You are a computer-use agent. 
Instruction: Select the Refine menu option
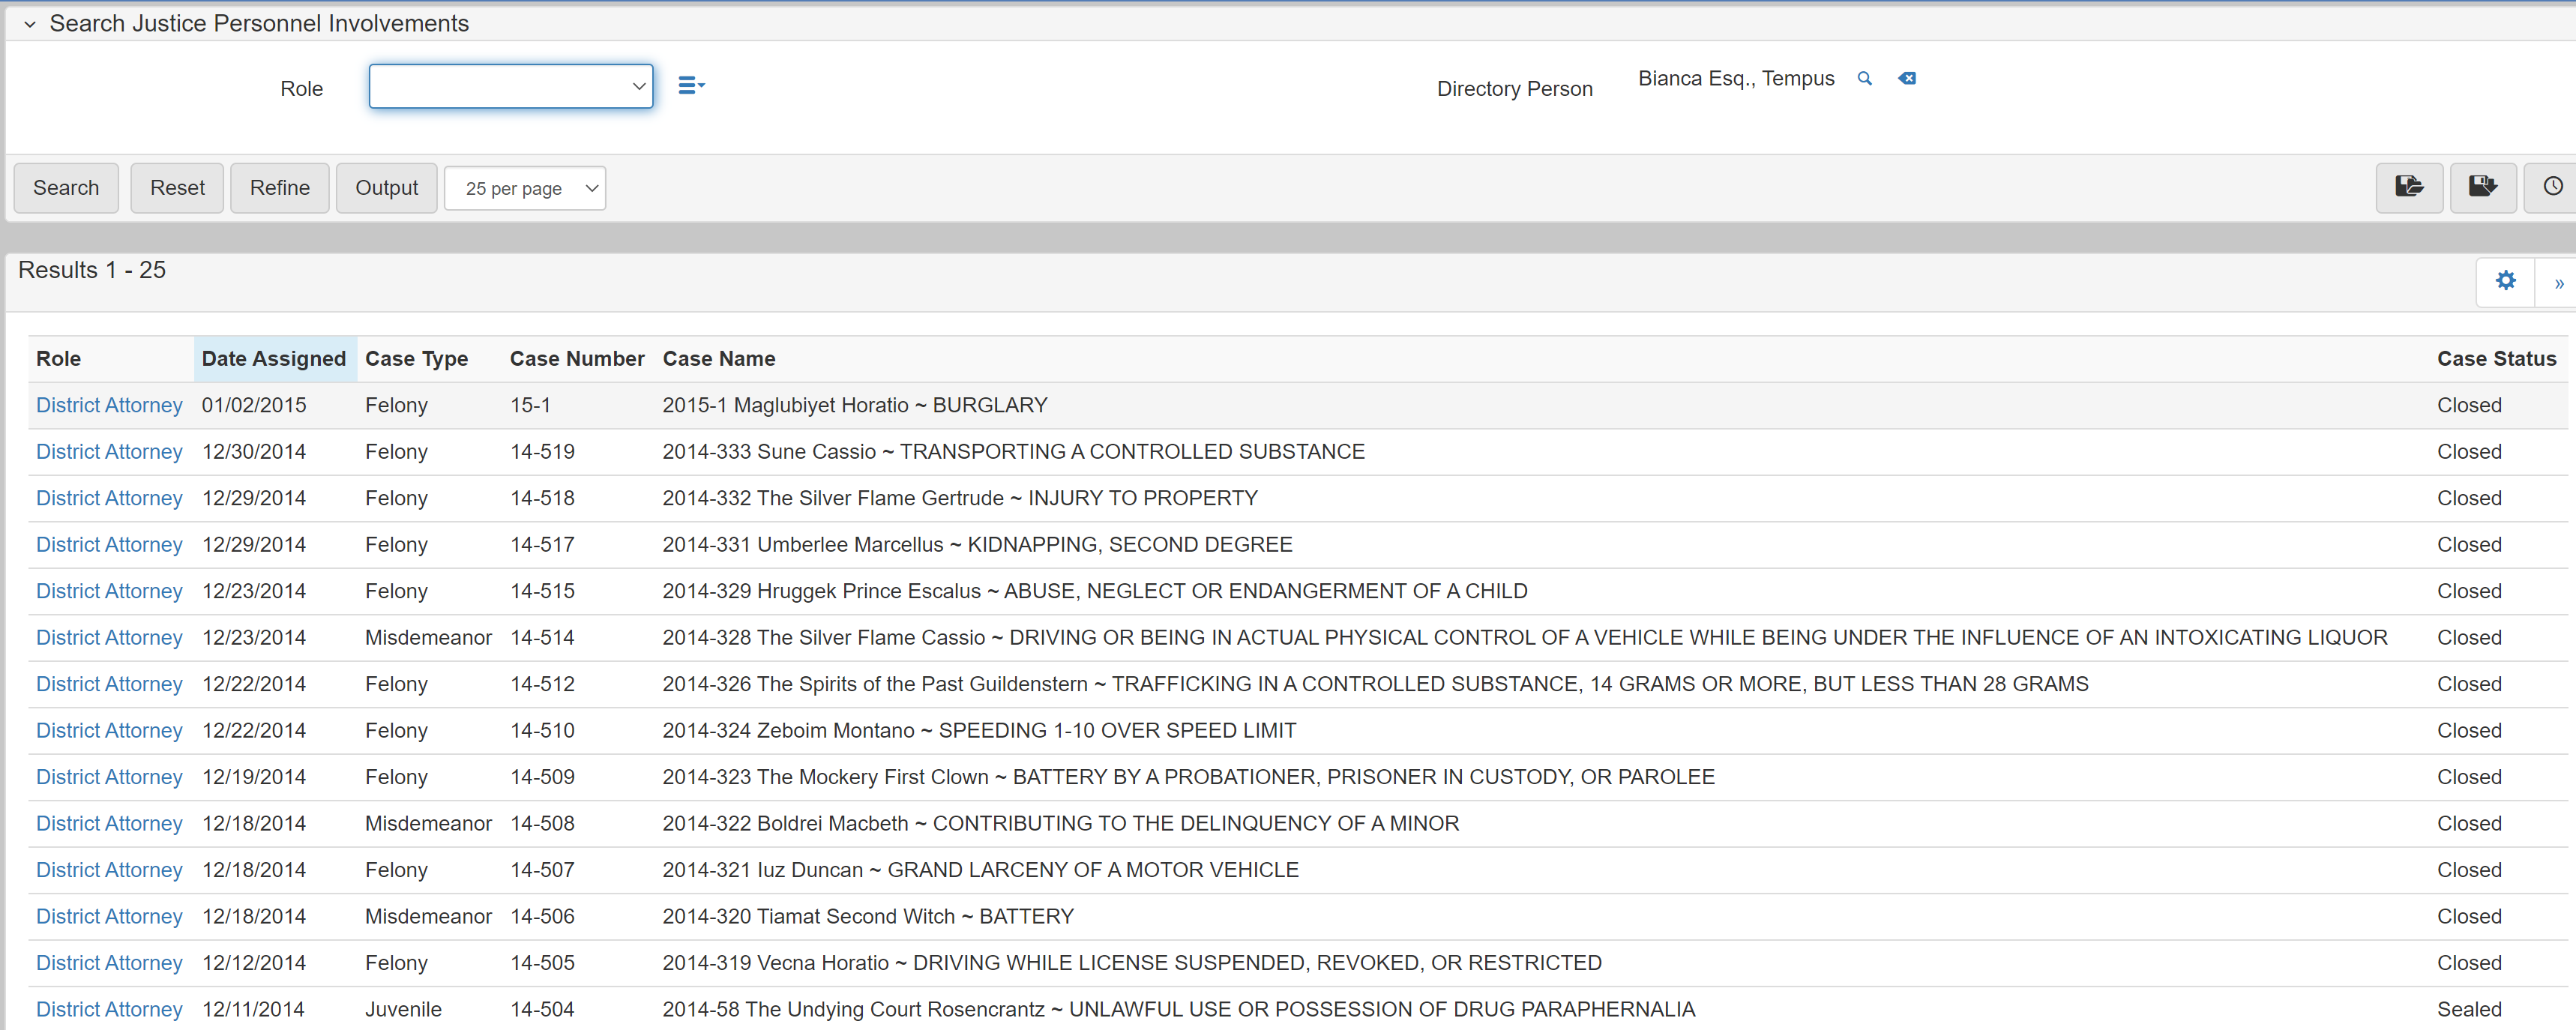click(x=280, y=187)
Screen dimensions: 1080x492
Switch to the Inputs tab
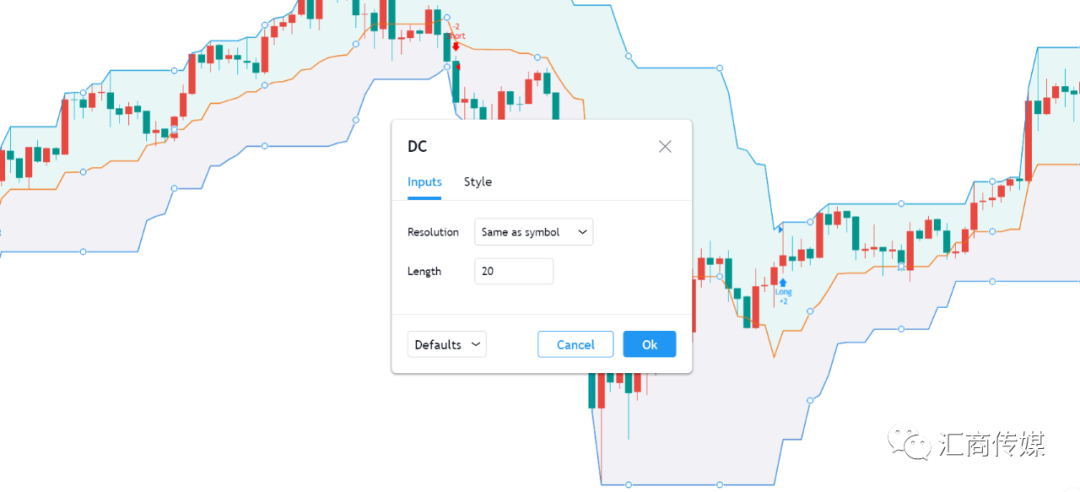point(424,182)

-- Prompt --
Output exactly, and with no pictures, the lines from the line that holds "Instruction: Select the Refine menu option" through the last line of the listing above.

-- Task result --
Instruction: Select the Refine menu option
click(x=280, y=187)
Screen dimensions: 1080x492
Switch to the Inputs tab
point(424,182)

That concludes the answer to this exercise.